Social movements: when everything seemed possible | Spain

I only remember other weeks of my life as politically exciting as those of November 1975: those of May 1968 in Paris. In both cases, suddenly, static and suffocating societies, which no longer corresponded at all to the expectations of young people, seemed to crumble, fall to pieces, exhausted and decadent, to make way for a new construction, for the imagination and creativity of generations who no longer identified at all with the framework in which they had grown up. Moments when everything seemed possible.

But the parallel ends here. Paris had been in turmoil, the heated discussions in the streets, in the occupied Sorbonne, the endless demonstrations. On the contrary, all of Spain was silent, waiting, in the first days of November; a tense wait, punctuated by the horrible “usual medical reports” in which the progress of Franco’s physical deterioration was detailed, in an end that had not quite arrived. And, after so many years of waiting, it seemed like a nightmare destined to never end. The bottles of champagne, as cava was called then, have been waiting in the refrigerators since October. When, finally, would the plug go out?

There had been enormous disturbances in recent years.

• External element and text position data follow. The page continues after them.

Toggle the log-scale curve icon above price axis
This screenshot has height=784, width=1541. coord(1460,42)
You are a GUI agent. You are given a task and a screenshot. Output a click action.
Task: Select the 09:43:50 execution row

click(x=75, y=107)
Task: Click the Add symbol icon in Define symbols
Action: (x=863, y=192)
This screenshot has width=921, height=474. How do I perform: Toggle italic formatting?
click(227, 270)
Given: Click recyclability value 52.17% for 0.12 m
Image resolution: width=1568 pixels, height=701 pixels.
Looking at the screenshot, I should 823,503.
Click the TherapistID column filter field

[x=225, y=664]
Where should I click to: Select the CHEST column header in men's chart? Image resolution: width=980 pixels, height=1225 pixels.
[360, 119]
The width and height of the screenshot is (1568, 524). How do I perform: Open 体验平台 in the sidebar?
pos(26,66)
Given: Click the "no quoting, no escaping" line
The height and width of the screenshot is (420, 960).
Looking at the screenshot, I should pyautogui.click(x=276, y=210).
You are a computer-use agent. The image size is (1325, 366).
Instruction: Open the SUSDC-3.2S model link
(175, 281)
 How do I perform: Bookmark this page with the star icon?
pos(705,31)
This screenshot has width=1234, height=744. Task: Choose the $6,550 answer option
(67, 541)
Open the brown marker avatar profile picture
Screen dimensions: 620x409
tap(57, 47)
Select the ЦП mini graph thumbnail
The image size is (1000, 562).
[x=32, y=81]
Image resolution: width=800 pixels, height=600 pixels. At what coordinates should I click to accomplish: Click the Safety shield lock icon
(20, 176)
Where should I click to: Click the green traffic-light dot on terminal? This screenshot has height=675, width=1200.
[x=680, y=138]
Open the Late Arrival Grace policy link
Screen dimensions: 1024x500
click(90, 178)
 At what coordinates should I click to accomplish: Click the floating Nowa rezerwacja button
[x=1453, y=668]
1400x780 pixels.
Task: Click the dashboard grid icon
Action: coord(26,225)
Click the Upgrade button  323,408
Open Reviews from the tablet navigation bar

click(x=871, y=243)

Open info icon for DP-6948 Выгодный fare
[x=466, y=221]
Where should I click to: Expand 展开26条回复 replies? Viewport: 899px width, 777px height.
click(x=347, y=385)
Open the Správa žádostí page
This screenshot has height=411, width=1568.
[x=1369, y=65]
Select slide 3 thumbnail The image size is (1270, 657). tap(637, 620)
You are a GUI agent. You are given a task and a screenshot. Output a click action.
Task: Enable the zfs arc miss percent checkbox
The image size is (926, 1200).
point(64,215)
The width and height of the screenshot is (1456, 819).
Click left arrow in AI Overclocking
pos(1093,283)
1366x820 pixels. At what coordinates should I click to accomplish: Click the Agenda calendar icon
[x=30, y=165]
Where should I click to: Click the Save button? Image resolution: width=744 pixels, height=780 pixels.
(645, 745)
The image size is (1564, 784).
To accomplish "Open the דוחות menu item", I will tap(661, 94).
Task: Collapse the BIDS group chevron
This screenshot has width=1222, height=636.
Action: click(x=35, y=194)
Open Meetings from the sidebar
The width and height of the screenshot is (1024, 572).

From 1962, with the mining strikes in Asturias, supported by students, it was a rising wave that swept over workers, universities, schools, trade unions, political parties, professional associations and institutions of all kinds. The increasingly intense police repression was no longer able to contain that river; the continuous strikes, demonstrations, party proclamations, still clandestine, but present in rallies and in the streets. The harshness of the dictatorship continued to try to perpetuate itself in death and with death: two months earlier, in September 1975, eight people had been shot, in a desperate attempt to avert the foreseeable end. But nothing could stop that generational change, that hope of a large majority of the country that was fighting to free itself from an ancient and suffocating history.

Everything was still possible, even if nothing was certain, beyond joy, hope, complicity. Of course there were alternatives; Something extraordinary had happened: social movements did not limit themselves to formulating criticisms and demands. They had taken charge of the construction of a new country, of a new society, and had formulated its guidelines. I remember, for example, a manifesto that planned the education of the future, announced at the summer school in Barcelona in 1975, immediately replicated in Madrid and Valencia by other professional associations. The same thing happened in companies, in the nascent clandestine unions: CC OO, UGT and all the new acronyms that emerged then, under the massive impetus of workers’ support. Because it must be said: the role that these men and women from the factories, companies, universities, neighborhoods had in precipitating the end of that dictatorship has not been sufficiently recognized. An end that would not have happened if it had not been for their struggle and their commitment, in many cases their sacrifice.

The Franco regime tried to leave everything tied up and tied up tightly, without any cracks through which democracy could creep in; but democracy arrived thanks to popular mobilization, it was not the result of an agreement between parties. Simply, companies could no longer survive in that uncertain context of strikes, lack of dialogue with unions, without the possibility of bargaining and stability. The cords of the system were broken, even if it continued to annoy the reactionary groups and the usual right.

Beyond the specific projects, the proposals for change, what should have been built? The utopias, the theories invoked for decades, which had served as support for a terrible struggle, fell silent for a moment, taking refuge in everyone’s illusion. The opposition was divided: parties had proliferated in recent times, preparing their assault on power. Some, literally; I remember well what someone who later became a CiU politician told me a few years earlier: “It’s true that we’re making little progress, it’s not our time yet, but it will come, and then we’ll win.” The youngest, the most radical, groups and small groups, dreamed of revolution, that old ghost that runs through history. Still some, already very few, according to the Russian model; others with the latest Chinese model. Others, many more, have embraced the more varied and modern term “socialism”, perhaps Sweden, the Nordic countries… The most realistic thought of democracy; The republic was another option, the monarchy did not seem credible. The nebula persisted, unable to stop the illusion of creating a better future, where our dead would be rehabilitated, where dreams would come true.

Then came the party, unstoppable, projects of all kinds accelerated, still waiting, in the shadow of the pathetic Arias Navarro, who no one believed for a minute. The change took a few months to begin, until the summer of 1976, when Adolfo Suárez was appointed. The “nightlife” continued for a few years: the denunciation, the end of repression, the freedom, finally, to be who we were. Little by little people returned to their work, their lives, their businesses, and politics became an activity delegated to the parties.

Yet, every time I hear someone speak contemptuously of the “Regime of 78” I can’t help but think that much of that hope has come true, and that, fortunately, Spain today is vastly better than when it died in 1975.